Please write out the items below as a numbered list, leaving out any blank lines.

* * * *

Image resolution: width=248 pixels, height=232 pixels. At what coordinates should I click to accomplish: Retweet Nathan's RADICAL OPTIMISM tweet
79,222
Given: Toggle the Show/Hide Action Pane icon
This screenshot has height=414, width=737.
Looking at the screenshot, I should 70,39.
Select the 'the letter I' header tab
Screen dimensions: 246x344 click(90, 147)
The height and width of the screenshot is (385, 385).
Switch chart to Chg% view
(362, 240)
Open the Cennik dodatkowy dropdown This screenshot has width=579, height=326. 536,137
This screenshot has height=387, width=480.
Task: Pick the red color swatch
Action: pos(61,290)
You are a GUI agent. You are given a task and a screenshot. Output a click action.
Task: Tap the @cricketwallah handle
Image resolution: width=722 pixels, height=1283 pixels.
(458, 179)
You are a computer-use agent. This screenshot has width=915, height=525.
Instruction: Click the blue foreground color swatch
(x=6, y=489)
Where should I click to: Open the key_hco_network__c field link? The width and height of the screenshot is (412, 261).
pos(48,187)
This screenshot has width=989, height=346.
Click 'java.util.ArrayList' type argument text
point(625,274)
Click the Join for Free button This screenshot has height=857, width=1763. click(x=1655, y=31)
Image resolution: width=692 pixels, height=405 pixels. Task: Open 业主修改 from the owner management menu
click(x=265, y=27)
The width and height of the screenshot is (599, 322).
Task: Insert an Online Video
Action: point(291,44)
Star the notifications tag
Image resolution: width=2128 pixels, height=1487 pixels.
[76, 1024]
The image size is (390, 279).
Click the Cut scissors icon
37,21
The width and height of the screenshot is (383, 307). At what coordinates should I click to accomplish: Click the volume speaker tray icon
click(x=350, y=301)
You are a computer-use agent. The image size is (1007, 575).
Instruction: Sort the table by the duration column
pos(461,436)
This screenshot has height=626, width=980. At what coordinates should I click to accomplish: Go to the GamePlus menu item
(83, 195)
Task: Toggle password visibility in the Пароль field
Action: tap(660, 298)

* * * *

• SOLVED EXERCISE
1. Image resolution: width=248 pixels, height=232 pixels. At what coordinates should I click to accomplish: Retweet Nathan's RADICAL OPTIMISM tweet
2. 79,222
3. Given: Toggle the Show/Hide Action Pane icon
4. This screenshot has height=414, width=737.
5. Looking at the screenshot, I should 70,39.
6. Select the 'the letter I' header tab
7. Screen dimensions: 246x344 click(90, 147)
8. The height and width of the screenshot is (385, 385).
9. Switch chart to Chg% view
10. (362, 240)
11. Open the Cennik dodatkowy dropdown This screenshot has width=579, height=326. 536,137
12. This screenshot has height=387, width=480.
13. Task: Pick the red color swatch
14. Action: pos(61,290)
15. You are a GUI agent. You are given a task and a screenshot. Output a click action.
16. Task: Tap the @cricketwallah handle
17. Image resolution: width=722 pixels, height=1283 pixels.
18. (458, 179)
19. You are a computer-use agent. This screenshot has width=915, height=525.
20. Instruction: Click the blue foreground color swatch
21. (x=6, y=489)
22. Where should I click to: Open the key_hco_network__c field link? The width and height of the screenshot is (412, 261).
23. pos(48,187)
24. This screenshot has width=989, height=346.
25. Click 'java.util.ArrayList' type argument text
26. point(625,274)
27. Click the Join for Free button This screenshot has height=857, width=1763. click(x=1655, y=31)
28. Image resolution: width=692 pixels, height=405 pixels. Task: Open 业主修改 from the owner management menu
29. click(x=265, y=27)
30. The width and height of the screenshot is (599, 322).
31. Task: Insert an Online Video
32. Action: point(291,44)
33. Star the notifications tag
34. Image resolution: width=2128 pixels, height=1487 pixels.
35. [76, 1024]
36. The image size is (390, 279).
37. Click the Cut scissors icon
38. 37,21
39. The width and height of the screenshot is (383, 307). At what coordinates should I click to accomplish: Click the volume speaker tray icon
40. click(x=350, y=301)
41. You are a computer-use agent. The image size is (1007, 575).
42. Instruction: Sort the table by the duration column
43. pos(461,436)
44. This screenshot has height=626, width=980. At what coordinates should I click to accomplish: Go to the GamePlus menu item
45. (83, 195)
46. Task: Toggle password visibility in the Пароль field
47. Action: tap(660, 298)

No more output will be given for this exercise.